An article for November editions of parish magazines from the Dean of Worcester, Peter Atkinson:
When you go home, tell them of us and say, “For their tomorrow, we gave our today”’.
Those words, composed by John Maxwell Edmonds for use on war memorials, have gained a familiar place in our Remembrance Sunday observances. They are words which prompt us to ask, ‘How do we live now, being the survivors, the heirs, and at least in some respects the beneficiaries, of the dead whose names we remember today?’
For some people that is a particularly hard question to be asked. There is, as we know, something called ‘survivor guilt’, a sad and painful state of mind which finds it hard to come to terms with living when others have died. Those who have lost friends or relatives or comrades in wars, in accidents, in natural catastrophes, in acts of terror, but themselves come through physically unscathed, can find themselves bearing a different sort of scar.
But these words are not meant to add to the weight of survivor-guilt for those who suffer from it; they are addressed to us all. How do we, the living, build a world, fashion a society, create a community which is somehow worthy of the price paid by the dead?
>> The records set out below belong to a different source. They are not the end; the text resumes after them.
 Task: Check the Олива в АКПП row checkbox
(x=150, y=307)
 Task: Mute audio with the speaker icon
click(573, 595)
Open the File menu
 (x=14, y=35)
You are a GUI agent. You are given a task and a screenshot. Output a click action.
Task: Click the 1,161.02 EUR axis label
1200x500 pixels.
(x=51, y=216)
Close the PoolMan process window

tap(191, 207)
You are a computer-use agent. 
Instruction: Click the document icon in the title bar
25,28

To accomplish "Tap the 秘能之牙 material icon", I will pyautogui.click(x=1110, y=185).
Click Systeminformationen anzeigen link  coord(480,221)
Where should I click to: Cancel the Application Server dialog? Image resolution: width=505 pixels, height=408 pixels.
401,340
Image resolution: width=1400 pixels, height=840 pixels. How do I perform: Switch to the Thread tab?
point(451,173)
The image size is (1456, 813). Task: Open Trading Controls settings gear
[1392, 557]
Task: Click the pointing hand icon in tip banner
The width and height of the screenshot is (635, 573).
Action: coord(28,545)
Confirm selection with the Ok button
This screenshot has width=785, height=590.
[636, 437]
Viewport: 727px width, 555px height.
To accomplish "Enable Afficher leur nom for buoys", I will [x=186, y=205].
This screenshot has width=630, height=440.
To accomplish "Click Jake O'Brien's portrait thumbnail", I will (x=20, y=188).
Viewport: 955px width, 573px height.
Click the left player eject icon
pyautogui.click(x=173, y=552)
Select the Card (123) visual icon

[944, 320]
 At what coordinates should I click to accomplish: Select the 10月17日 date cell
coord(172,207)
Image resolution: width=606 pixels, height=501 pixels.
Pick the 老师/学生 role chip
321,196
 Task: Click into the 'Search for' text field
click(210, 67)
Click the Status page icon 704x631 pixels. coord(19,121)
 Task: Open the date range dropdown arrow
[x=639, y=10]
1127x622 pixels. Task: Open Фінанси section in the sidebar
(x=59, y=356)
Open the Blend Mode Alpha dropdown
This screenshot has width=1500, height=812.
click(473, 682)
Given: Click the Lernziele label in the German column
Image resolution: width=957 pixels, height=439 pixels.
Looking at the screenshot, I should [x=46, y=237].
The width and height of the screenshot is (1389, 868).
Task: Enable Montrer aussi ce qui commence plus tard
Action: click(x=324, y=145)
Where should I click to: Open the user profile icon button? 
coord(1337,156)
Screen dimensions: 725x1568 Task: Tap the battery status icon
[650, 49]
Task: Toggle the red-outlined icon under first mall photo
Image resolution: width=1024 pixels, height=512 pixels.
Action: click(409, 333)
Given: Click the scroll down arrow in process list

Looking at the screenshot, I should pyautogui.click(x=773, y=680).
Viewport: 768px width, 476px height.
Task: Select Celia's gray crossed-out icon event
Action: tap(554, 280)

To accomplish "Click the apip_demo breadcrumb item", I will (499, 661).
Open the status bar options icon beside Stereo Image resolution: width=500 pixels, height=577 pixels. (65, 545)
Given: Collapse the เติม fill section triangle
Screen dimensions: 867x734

Well, one answer is clear: it is not to go back and re-create a vanished era, though there are worrying signs today of that sort of nostalgia.
So what is our agenda, a century on from when John Maxwell Edmonds wrote his famous words, a century in which the dead have never stopped saying, ‘For your tomorrow, we gave our today?’ The dead whom we remember today, we say, gave their today that there might be a tomorrow worth having. Let’s make the ‘tomorrow’ we offer our children a ‘tomorrow’ for which they will be grateful.